ACTIVITY:
All of the entries should be restated word for word, but without their pictures.

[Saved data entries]
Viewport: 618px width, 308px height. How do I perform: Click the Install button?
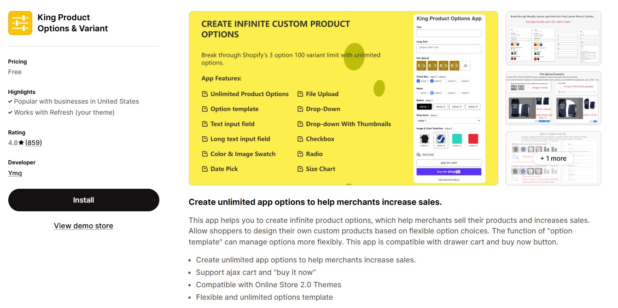pyautogui.click(x=84, y=200)
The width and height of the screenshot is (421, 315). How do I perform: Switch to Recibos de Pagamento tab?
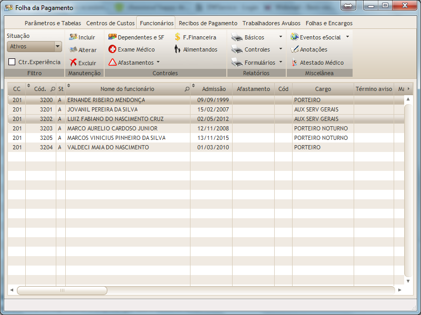coord(208,23)
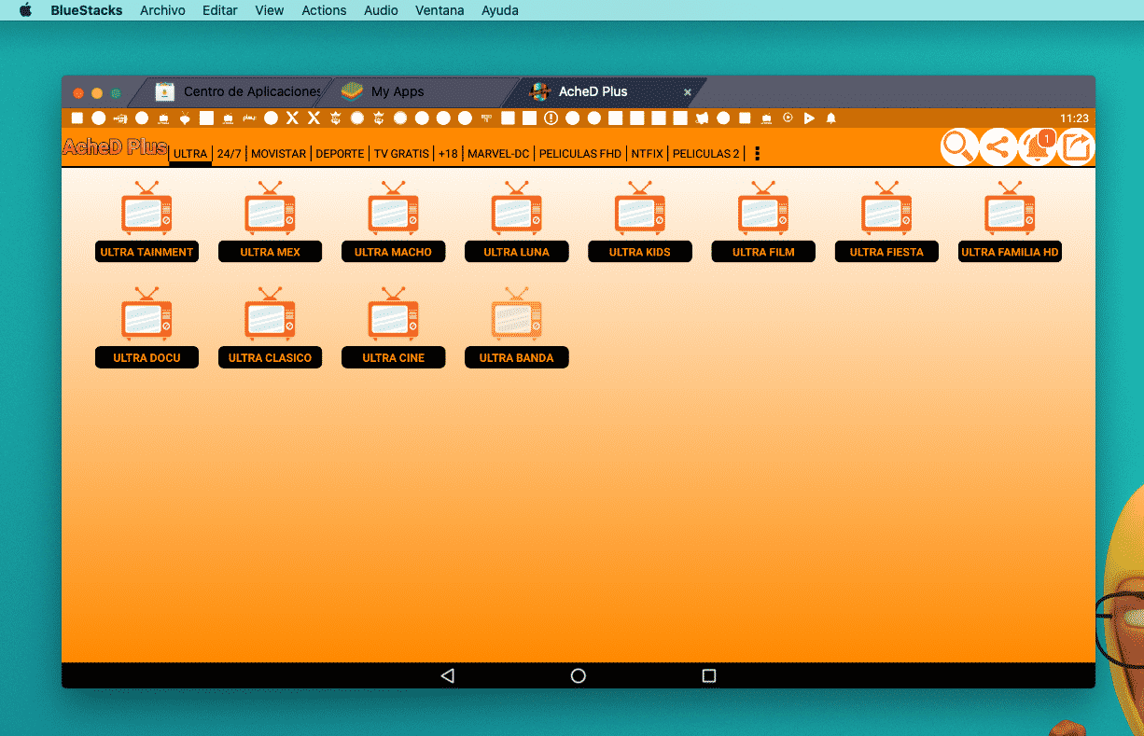Tap the Android home circle button
Screen dimensions: 1144x736
coord(578,675)
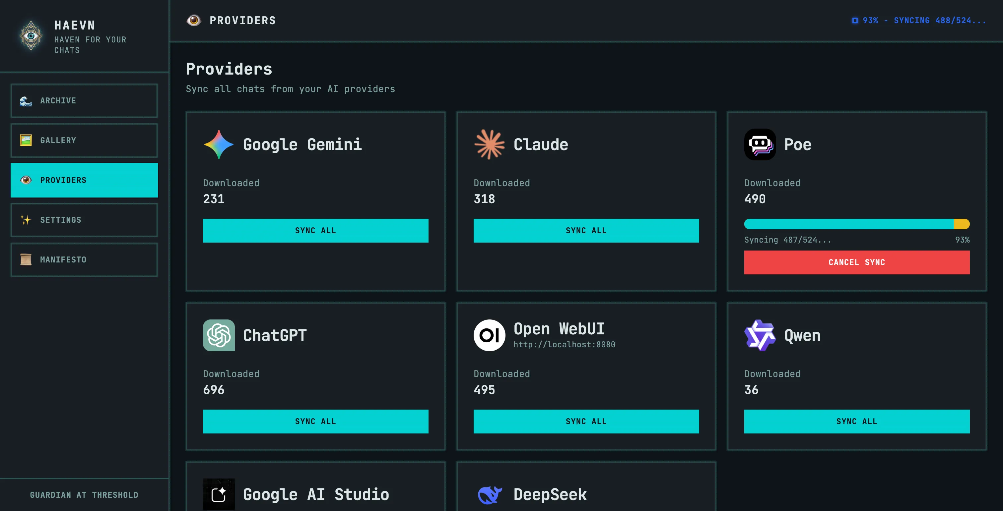1003x511 pixels.
Task: Click the Poe chat bubble icon
Action: coord(760,144)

RESPONSE:
Viewport: 618px width, 308px height. How do I perform: Click the Install button?
pyautogui.click(x=84, y=200)
The width and height of the screenshot is (421, 315). How do I perform: Switch to Recibos de Pagamento tab?
coord(208,23)
Tap the Android home circle button
Screen dimensions: 1144x736
coord(578,675)
1003x511 pixels.
Task: Click the Poe chat bubble icon
Action: coord(760,144)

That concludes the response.